**What to do:** Extract the data below from the line containing "The width and height of the screenshot is (900, 938)." up to and including the line containing "Action: coord(184,358)", reproducing those lines verbatim.

**Input for this task:**
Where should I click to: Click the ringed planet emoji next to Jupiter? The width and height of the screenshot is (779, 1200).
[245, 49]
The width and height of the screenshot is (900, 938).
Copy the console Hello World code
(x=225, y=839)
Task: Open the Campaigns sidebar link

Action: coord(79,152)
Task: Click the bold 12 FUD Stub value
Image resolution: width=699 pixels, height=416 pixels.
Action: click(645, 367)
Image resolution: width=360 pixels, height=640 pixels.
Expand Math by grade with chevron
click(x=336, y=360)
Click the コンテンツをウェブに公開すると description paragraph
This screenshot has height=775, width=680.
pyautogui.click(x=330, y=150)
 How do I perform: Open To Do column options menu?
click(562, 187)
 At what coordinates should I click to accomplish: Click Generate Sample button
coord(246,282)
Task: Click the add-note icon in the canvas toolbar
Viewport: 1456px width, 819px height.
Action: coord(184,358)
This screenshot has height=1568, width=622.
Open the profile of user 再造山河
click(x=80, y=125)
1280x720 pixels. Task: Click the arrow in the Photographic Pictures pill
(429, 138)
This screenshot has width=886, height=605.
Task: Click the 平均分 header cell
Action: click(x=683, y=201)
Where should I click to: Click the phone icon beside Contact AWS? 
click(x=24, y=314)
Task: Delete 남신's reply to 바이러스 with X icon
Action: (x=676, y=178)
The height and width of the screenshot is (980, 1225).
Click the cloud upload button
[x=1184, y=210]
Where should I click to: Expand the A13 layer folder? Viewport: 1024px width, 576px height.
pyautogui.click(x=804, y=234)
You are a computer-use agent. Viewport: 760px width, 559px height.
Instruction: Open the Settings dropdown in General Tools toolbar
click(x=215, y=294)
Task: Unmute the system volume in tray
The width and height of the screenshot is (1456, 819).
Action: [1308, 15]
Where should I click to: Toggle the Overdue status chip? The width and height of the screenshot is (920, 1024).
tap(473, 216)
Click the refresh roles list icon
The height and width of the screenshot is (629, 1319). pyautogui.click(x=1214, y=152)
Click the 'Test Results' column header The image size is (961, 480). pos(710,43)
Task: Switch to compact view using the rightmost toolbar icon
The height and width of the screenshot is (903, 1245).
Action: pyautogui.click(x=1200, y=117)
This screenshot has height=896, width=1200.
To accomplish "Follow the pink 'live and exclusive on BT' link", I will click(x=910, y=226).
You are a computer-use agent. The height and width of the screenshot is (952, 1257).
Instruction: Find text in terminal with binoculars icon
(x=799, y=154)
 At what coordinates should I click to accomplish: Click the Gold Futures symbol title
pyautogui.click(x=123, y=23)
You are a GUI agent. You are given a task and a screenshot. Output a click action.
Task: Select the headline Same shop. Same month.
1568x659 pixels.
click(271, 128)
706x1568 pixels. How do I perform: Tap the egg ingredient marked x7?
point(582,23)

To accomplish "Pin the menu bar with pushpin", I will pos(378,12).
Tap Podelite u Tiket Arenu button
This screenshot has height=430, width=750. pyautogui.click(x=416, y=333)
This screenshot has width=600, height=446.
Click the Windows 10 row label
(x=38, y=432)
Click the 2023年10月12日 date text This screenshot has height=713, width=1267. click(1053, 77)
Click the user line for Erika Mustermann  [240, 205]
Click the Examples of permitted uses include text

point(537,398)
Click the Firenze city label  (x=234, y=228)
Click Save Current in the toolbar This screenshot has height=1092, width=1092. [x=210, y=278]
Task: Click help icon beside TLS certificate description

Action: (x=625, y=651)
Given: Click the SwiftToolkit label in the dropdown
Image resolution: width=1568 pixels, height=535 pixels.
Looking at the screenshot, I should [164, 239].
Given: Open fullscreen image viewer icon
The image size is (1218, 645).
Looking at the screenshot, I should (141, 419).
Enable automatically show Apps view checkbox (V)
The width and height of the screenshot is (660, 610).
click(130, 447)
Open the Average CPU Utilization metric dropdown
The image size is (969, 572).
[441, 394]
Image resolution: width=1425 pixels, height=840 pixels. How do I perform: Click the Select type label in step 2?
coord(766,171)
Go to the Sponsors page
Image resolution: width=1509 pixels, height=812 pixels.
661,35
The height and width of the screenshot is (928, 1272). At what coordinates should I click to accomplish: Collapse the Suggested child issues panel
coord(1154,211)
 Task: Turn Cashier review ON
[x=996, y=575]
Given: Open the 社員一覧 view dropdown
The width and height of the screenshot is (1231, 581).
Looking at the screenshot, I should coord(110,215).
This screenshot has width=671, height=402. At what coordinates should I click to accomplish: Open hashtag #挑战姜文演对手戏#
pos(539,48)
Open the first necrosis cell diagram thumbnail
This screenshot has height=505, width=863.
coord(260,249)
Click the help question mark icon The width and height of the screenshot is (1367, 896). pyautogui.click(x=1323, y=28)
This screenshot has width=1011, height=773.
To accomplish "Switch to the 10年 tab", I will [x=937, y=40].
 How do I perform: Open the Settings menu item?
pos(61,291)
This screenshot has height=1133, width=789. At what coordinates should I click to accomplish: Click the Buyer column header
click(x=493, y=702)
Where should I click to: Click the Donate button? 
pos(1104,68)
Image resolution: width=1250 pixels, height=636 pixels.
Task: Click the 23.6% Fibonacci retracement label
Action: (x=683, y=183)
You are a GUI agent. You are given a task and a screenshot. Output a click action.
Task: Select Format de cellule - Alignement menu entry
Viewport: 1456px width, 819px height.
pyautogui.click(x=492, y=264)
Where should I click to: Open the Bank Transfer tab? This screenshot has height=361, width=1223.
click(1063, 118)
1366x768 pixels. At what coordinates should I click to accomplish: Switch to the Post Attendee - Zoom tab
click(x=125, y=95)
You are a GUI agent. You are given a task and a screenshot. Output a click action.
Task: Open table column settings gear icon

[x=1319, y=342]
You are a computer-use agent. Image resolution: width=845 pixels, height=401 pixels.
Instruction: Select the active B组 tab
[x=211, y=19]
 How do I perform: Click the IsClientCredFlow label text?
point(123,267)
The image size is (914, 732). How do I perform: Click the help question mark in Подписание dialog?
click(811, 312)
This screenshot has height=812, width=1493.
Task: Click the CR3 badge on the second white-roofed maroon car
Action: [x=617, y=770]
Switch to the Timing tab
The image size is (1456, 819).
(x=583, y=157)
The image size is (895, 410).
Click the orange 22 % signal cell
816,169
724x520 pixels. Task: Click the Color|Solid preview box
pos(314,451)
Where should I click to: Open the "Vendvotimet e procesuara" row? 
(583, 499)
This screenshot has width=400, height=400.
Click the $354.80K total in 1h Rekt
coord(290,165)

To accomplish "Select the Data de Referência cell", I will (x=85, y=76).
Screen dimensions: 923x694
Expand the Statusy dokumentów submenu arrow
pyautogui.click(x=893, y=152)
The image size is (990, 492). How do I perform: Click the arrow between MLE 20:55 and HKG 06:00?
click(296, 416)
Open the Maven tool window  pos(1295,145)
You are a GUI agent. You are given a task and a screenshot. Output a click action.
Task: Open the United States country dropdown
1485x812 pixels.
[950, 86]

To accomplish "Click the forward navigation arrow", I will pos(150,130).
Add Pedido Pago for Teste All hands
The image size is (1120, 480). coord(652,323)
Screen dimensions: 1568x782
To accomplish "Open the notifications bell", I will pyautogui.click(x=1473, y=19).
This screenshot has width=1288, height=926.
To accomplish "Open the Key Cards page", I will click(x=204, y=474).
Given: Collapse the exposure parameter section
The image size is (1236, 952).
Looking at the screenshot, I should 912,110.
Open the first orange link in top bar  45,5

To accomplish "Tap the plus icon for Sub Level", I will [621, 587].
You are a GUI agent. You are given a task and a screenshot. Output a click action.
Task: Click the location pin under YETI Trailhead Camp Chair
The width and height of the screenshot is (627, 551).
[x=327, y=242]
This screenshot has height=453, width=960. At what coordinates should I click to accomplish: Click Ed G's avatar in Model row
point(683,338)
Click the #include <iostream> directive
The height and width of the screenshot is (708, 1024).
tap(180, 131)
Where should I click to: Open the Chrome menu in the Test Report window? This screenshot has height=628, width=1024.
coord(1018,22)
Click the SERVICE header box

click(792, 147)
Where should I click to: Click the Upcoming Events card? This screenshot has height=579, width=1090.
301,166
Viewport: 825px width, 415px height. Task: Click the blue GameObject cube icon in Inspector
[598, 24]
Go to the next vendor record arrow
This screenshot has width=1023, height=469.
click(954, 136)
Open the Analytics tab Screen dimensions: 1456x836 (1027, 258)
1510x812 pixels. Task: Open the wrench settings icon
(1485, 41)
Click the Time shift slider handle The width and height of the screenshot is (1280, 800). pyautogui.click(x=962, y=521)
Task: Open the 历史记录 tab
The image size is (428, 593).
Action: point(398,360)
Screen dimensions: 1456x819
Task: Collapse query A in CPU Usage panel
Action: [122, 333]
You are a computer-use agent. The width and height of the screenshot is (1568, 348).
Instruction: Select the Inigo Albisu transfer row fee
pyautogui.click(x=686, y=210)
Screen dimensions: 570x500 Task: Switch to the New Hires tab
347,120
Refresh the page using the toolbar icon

**Answer to the problem:**
The width and height of the screenshot is (900, 938).
Copy the console Hello World code
(x=225, y=839)
Task: Open the Campaigns sidebar link

Action: coord(79,152)
Task: Click the bold 12 FUD Stub value
Image resolution: width=699 pixels, height=416 pixels.
Action: click(645, 367)
Image resolution: width=360 pixels, height=640 pixels.
Expand Math by grade with chevron
click(x=336, y=360)
Click the コンテンツをウェブに公開すると description paragraph
This screenshot has height=775, width=680.
pyautogui.click(x=330, y=150)
 How do I perform: Open To Do column options menu?
click(562, 187)
 At what coordinates should I click to accomplish: Click Generate Sample button
coord(246,282)
Task: Click the add-note icon in the canvas toolbar
Viewport: 1456px width, 819px height.
Action: coord(184,358)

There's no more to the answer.